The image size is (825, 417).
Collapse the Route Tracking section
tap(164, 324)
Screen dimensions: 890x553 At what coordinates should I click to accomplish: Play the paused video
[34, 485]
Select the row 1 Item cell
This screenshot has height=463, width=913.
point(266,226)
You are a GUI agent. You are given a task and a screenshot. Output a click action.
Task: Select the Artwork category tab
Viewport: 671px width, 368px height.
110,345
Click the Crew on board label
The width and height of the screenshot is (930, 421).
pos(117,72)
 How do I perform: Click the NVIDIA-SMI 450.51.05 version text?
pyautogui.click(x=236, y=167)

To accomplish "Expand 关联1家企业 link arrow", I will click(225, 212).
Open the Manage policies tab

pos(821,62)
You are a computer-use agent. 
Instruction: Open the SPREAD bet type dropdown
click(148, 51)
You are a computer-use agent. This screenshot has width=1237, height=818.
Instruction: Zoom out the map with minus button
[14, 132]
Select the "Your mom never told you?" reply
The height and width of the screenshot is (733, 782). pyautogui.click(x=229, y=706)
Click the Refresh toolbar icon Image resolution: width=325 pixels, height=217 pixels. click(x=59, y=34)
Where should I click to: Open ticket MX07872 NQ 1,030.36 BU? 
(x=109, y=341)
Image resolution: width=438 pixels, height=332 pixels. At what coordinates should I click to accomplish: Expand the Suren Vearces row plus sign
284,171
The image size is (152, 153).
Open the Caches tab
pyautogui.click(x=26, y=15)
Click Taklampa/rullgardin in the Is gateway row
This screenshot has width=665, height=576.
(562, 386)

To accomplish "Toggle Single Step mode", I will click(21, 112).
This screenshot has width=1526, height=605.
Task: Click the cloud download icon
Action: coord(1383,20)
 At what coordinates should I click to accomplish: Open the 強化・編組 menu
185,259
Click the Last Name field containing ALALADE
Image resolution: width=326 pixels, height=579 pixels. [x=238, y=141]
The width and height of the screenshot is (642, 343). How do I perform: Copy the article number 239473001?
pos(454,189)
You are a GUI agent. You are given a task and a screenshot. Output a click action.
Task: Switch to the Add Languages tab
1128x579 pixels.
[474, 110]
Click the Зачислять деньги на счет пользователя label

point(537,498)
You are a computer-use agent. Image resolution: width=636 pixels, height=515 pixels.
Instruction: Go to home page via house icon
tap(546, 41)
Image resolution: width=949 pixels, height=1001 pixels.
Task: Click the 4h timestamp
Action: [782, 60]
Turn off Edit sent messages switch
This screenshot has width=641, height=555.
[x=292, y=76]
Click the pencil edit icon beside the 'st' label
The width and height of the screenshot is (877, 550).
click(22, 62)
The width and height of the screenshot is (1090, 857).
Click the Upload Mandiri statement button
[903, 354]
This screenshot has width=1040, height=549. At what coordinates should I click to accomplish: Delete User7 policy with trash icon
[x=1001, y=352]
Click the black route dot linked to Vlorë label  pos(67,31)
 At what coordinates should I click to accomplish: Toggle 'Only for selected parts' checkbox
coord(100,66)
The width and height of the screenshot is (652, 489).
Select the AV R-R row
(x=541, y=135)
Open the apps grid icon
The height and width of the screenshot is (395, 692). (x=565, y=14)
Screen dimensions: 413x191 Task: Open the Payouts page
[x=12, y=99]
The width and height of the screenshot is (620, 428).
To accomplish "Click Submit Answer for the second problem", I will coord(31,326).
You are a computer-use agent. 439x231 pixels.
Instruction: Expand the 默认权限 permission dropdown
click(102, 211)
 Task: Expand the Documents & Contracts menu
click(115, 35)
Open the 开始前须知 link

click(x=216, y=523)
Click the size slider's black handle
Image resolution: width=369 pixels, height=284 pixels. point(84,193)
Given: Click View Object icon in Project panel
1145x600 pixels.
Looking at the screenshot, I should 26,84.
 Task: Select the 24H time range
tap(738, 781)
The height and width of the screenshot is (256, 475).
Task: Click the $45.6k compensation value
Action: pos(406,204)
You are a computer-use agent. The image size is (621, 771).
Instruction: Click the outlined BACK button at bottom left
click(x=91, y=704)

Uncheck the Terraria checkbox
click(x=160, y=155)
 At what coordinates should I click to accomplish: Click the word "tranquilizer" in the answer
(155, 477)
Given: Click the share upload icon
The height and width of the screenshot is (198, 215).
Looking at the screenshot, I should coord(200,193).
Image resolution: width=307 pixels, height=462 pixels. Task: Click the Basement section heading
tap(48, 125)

______________________________

• **Exercise details**
Set down every entry again, exactly as written.

• **Result for this task**
The image size is (825, 417).
Collapse the Route Tracking section
tap(164, 324)
Screen dimensions: 890x553 At what coordinates should I click to accomplish: Play the paused video
[34, 485]
Select the row 1 Item cell
This screenshot has height=463, width=913.
point(266,226)
You are a GUI agent. You are given a task and a screenshot. Output a click action.
Task: Select the Artwork category tab
Viewport: 671px width, 368px height.
110,345
Click the Crew on board label
The width and height of the screenshot is (930, 421).
pos(117,72)
 How do I perform: Click the NVIDIA-SMI 450.51.05 version text?
pyautogui.click(x=236, y=167)

To accomplish "Expand 关联1家企业 link arrow", I will click(225, 212).
Open the Manage policies tab

pos(821,62)
You are a computer-use agent. 
Instruction: Open the SPREAD bet type dropdown
click(148, 51)
You are a computer-use agent. This screenshot has width=1237, height=818.
Instruction: Zoom out the map with minus button
[14, 132]
Select the "Your mom never told you?" reply
The height and width of the screenshot is (733, 782). pyautogui.click(x=229, y=706)
Click the Refresh toolbar icon Image resolution: width=325 pixels, height=217 pixels. click(x=59, y=34)
Where should I click to: Open ticket MX07872 NQ 1,030.36 BU? 
(x=109, y=341)
Image resolution: width=438 pixels, height=332 pixels. At what coordinates should I click to accomplish: Expand the Suren Vearces row plus sign
284,171
The image size is (152, 153).
Open the Caches tab
pyautogui.click(x=26, y=15)
Click Taklampa/rullgardin in the Is gateway row
This screenshot has width=665, height=576.
(562, 386)

To accomplish "Toggle Single Step mode", I will click(21, 112).
This screenshot has width=1526, height=605.
Task: Click the cloud download icon
Action: coord(1383,20)
 At what coordinates should I click to accomplish: Open the 強化・編組 menu
185,259
Click the Last Name field containing ALALADE
Image resolution: width=326 pixels, height=579 pixels. [x=238, y=141]
The width and height of the screenshot is (642, 343). How do I perform: Copy the article number 239473001?
pos(454,189)
You are a GUI agent. You are given a task and a screenshot. Output a click action.
Task: Switch to the Add Languages tab
1128x579 pixels.
[474, 110]
Click the Зачислять деньги на счет пользователя label

point(537,498)
You are a computer-use agent. Image resolution: width=636 pixels, height=515 pixels.
Instruction: Go to home page via house icon
tap(546, 41)
Image resolution: width=949 pixels, height=1001 pixels.
Task: Click the 4h timestamp
Action: [782, 60]
Turn off Edit sent messages switch
This screenshot has width=641, height=555.
[x=292, y=76]
Click the pencil edit icon beside the 'st' label
The width and height of the screenshot is (877, 550).
click(22, 62)
The width and height of the screenshot is (1090, 857).
Click the Upload Mandiri statement button
[903, 354]
This screenshot has width=1040, height=549. At what coordinates should I click to accomplish: Delete User7 policy with trash icon
[x=1001, y=352]
Click the black route dot linked to Vlorë label  pos(67,31)
 At what coordinates should I click to accomplish: Toggle 'Only for selected parts' checkbox
coord(100,66)
The width and height of the screenshot is (652, 489).
Select the AV R-R row
(x=541, y=135)
Open the apps grid icon
The height and width of the screenshot is (395, 692). (x=565, y=14)
Screen dimensions: 413x191 Task: Open the Payouts page
[x=12, y=99]
The width and height of the screenshot is (620, 428).
To accomplish "Click Submit Answer for the second problem", I will coord(31,326).
You are a computer-use agent. 439x231 pixels.
Instruction: Expand the 默认权限 permission dropdown
click(102, 211)
 Task: Expand the Documents & Contracts menu
click(115, 35)
Open the 开始前须知 link

click(x=216, y=523)
Click the size slider's black handle
Image resolution: width=369 pixels, height=284 pixels. point(84,193)
Given: Click View Object icon in Project panel
1145x600 pixels.
Looking at the screenshot, I should 26,84.
 Task: Select the 24H time range
tap(738, 781)
The height and width of the screenshot is (256, 475).
Task: Click the $45.6k compensation value
Action: pos(406,204)
You are a computer-use agent. The image size is (621, 771).
Instruction: Click the outlined BACK button at bottom left
click(x=91, y=704)

Uncheck the Terraria checkbox
click(x=160, y=155)
 At what coordinates should I click to accomplish: Click the word "tranquilizer" in the answer
(155, 477)
Given: Click the share upload icon
The height and width of the screenshot is (198, 215).
Looking at the screenshot, I should coord(200,193).
Image resolution: width=307 pixels, height=462 pixels. Task: Click the Basement section heading
tap(48, 125)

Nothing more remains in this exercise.